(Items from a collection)
▶

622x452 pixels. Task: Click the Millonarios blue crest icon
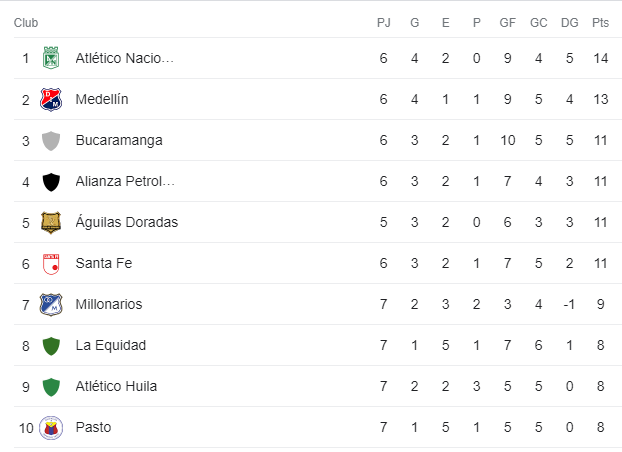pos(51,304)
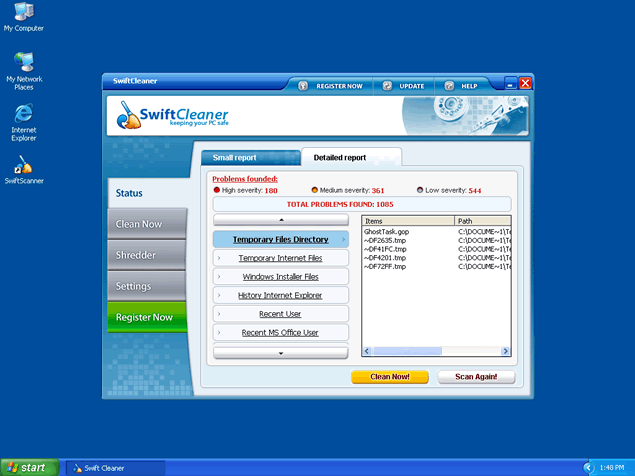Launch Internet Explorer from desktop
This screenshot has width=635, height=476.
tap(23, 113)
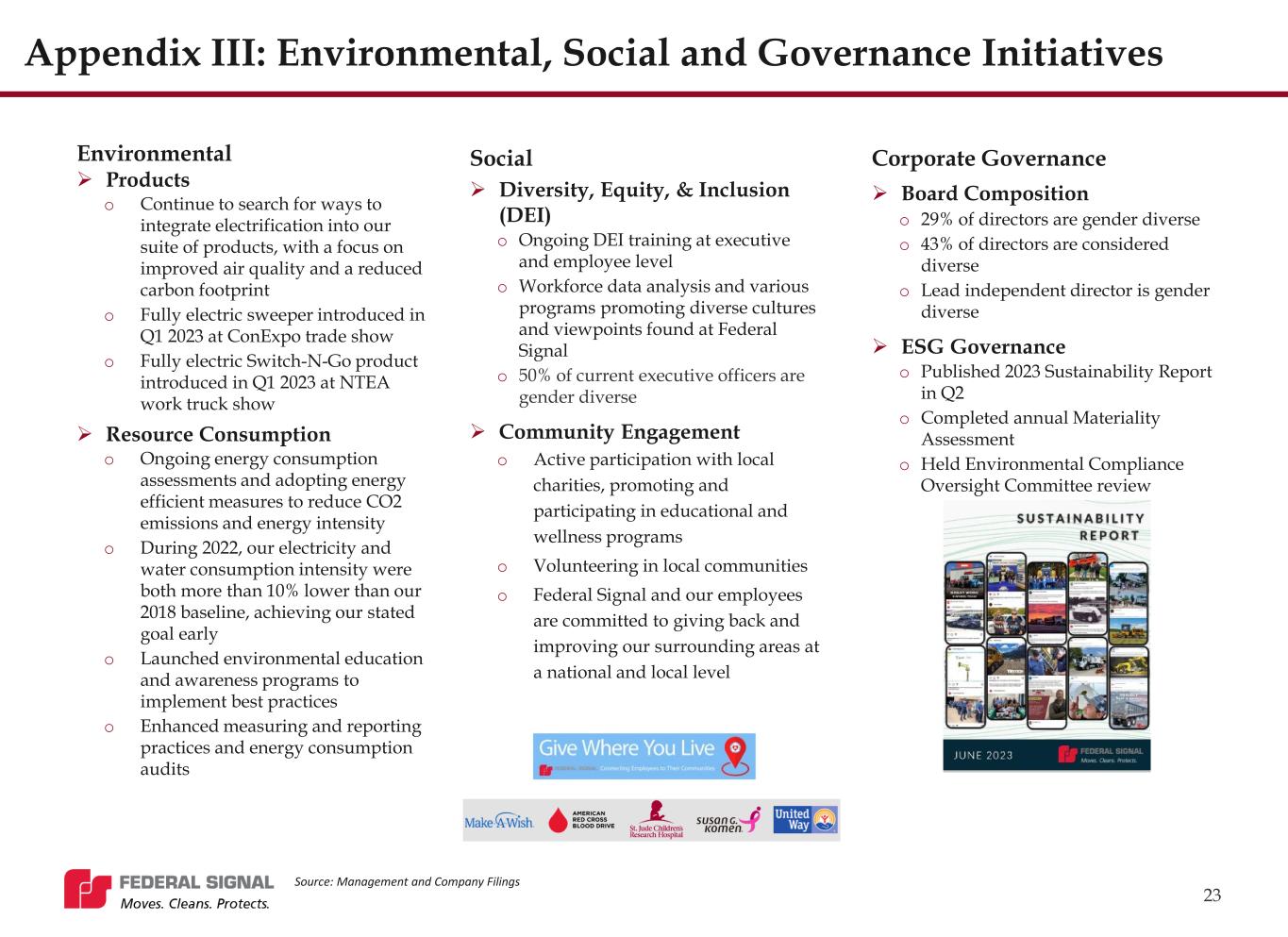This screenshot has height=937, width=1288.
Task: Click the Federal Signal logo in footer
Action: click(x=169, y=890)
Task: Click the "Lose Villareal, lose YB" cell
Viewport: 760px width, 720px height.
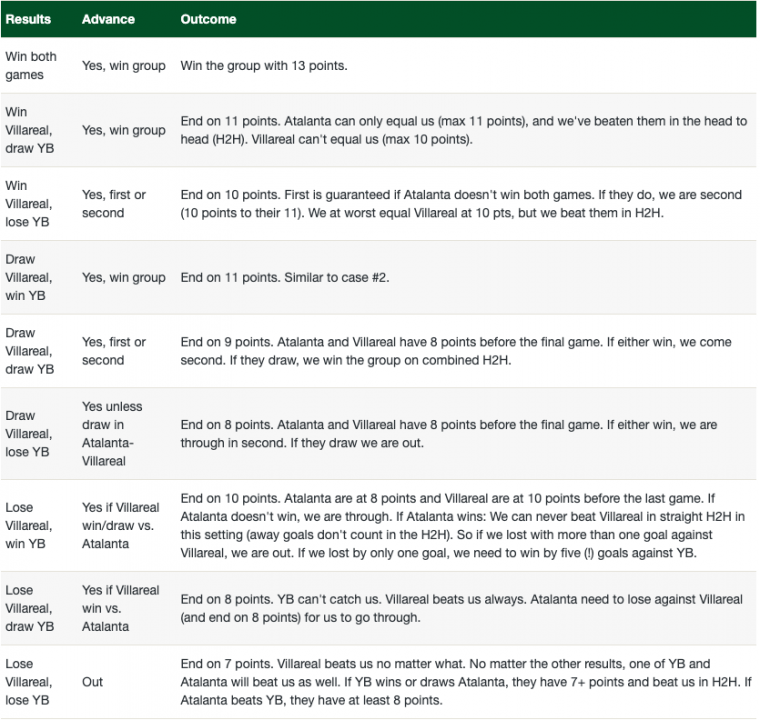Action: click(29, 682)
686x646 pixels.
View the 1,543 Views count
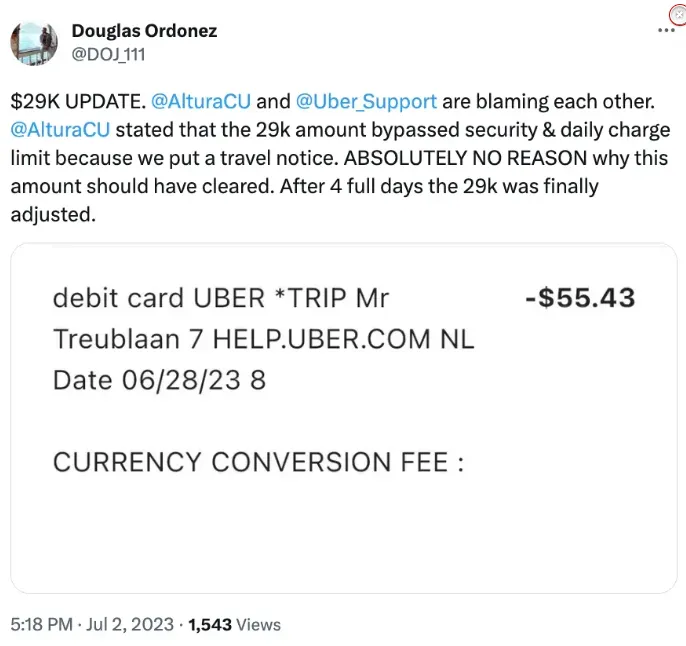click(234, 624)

◀

Count the lines in the items above that contain the string "Task", treating uppercase and lowercase as different. Reply with the number only.

• **Written solution**: 3